* EXERCISE:
Print all entries precisely as they are written.

■ ■ ■ ■

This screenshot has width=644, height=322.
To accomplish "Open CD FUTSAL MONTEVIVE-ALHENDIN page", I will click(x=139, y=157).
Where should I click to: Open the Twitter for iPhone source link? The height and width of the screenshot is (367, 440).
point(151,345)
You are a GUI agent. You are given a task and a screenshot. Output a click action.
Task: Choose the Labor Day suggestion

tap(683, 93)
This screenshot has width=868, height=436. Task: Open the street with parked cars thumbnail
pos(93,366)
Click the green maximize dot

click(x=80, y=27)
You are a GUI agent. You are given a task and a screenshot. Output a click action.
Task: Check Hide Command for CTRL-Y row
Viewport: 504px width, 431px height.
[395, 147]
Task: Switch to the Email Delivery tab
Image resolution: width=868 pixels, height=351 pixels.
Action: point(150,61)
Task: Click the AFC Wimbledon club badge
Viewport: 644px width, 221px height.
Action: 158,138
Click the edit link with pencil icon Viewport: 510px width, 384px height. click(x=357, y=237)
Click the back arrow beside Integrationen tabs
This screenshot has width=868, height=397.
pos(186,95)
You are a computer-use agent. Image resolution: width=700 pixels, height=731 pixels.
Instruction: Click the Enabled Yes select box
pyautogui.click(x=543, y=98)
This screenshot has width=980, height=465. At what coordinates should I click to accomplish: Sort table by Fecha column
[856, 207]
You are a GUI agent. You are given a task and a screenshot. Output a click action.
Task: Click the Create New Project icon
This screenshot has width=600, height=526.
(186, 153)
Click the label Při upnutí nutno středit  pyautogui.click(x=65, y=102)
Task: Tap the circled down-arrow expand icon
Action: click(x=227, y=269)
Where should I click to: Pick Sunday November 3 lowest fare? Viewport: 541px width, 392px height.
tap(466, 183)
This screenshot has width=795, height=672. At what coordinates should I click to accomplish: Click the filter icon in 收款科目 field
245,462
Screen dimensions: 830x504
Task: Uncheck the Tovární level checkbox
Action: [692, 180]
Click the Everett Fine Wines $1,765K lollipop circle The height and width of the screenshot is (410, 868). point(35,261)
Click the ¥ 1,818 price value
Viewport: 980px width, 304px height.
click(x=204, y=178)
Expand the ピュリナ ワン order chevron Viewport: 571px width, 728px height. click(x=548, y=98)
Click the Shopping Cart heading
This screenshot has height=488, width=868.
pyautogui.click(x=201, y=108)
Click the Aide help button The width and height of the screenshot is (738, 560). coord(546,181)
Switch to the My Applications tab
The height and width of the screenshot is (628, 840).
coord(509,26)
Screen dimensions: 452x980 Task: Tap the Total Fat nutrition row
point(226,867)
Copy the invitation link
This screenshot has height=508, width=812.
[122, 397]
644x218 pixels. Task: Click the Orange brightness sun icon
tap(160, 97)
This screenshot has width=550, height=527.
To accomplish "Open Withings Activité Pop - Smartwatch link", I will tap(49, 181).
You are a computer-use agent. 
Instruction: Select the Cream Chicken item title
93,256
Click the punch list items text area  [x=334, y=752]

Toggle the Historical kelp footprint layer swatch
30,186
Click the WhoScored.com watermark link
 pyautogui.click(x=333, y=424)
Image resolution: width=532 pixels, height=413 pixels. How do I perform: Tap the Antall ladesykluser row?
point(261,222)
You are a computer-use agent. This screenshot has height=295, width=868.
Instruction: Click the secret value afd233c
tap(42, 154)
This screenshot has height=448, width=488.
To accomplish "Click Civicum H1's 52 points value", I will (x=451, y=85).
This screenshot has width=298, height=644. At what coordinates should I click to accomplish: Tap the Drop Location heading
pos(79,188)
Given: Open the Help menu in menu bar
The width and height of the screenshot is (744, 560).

■ ■ ■ ■

* RESPONSE BELOW:
This screenshot has width=644, height=322.
To accomplish "Open CD FUTSAL MONTEVIVE-ALHENDIN page", I will click(x=139, y=157).
Where should I click to: Open the Twitter for iPhone source link? The height and width of the screenshot is (367, 440).
point(151,345)
You are a GUI agent. You are given a task and a screenshot. Output a click action.
Task: Choose the Labor Day suggestion

tap(683, 93)
This screenshot has width=868, height=436. Task: Open the street with parked cars thumbnail
pos(93,366)
Click the green maximize dot

click(x=80, y=27)
You are a GUI agent. You are given a task and a screenshot. Output a click action.
Task: Check Hide Command for CTRL-Y row
Viewport: 504px width, 431px height.
[395, 147]
Task: Switch to the Email Delivery tab
Image resolution: width=868 pixels, height=351 pixels.
Action: point(150,61)
Task: Click the AFC Wimbledon club badge
Viewport: 644px width, 221px height.
Action: 158,138
Click the edit link with pencil icon Viewport: 510px width, 384px height. click(x=357, y=237)
Click the back arrow beside Integrationen tabs
This screenshot has width=868, height=397.
pos(186,95)
You are a computer-use agent. Image resolution: width=700 pixels, height=731 pixels.
Instruction: Click the Enabled Yes select box
pyautogui.click(x=543, y=98)
This screenshot has width=980, height=465. At what coordinates should I click to accomplish: Sort table by Fecha column
[856, 207]
You are a GUI agent. You are given a task and a screenshot. Output a click action.
Task: Click the Create New Project icon
This screenshot has width=600, height=526.
(186, 153)
Click the label Při upnutí nutno středit  pyautogui.click(x=65, y=102)
Task: Tap the circled down-arrow expand icon
Action: click(x=227, y=269)
Where should I click to: Pick Sunday November 3 lowest fare? Viewport: 541px width, 392px height.
tap(466, 183)
This screenshot has width=795, height=672. At what coordinates should I click to accomplish: Click the filter icon in 收款科目 field
245,462
Screen dimensions: 830x504
Task: Uncheck the Tovární level checkbox
Action: [692, 180]
Click the Everett Fine Wines $1,765K lollipop circle The height and width of the screenshot is (410, 868). point(35,261)
Click the ¥ 1,818 price value
Viewport: 980px width, 304px height.
click(x=204, y=178)
Expand the ピュリナ ワン order chevron Viewport: 571px width, 728px height. click(x=548, y=98)
Click the Shopping Cart heading
This screenshot has height=488, width=868.
pyautogui.click(x=201, y=108)
Click the Aide help button The width and height of the screenshot is (738, 560). coord(546,181)
Switch to the My Applications tab
The height and width of the screenshot is (628, 840).
coord(509,26)
Screen dimensions: 452x980 Task: Tap the Total Fat nutrition row
point(226,867)
Copy the invitation link
This screenshot has height=508, width=812.
[122, 397]
644x218 pixels. Task: Click the Orange brightness sun icon
tap(160, 97)
This screenshot has width=550, height=527.
To accomplish "Open Withings Activité Pop - Smartwatch link", I will tap(49, 181).
You are a computer-use agent. 
Instruction: Select the Cream Chicken item title
93,256
Click the punch list items text area  [x=334, y=752]

Toggle the Historical kelp footprint layer swatch
30,186
Click the WhoScored.com watermark link
 pyautogui.click(x=333, y=424)
Image resolution: width=532 pixels, height=413 pixels. How do I perform: Tap the Antall ladesykluser row?
point(261,222)
You are a computer-use agent. This screenshot has height=295, width=868.
Instruction: Click the secret value afd233c
tap(42, 154)
This screenshot has height=448, width=488.
To accomplish "Click Civicum H1's 52 points value", I will (x=451, y=85).
This screenshot has width=298, height=644. At what coordinates should I click to accomplish: Tap the Drop Location heading
pos(79,188)
Given: Open the Help menu in menu bar
The width and height of the screenshot is (744, 560).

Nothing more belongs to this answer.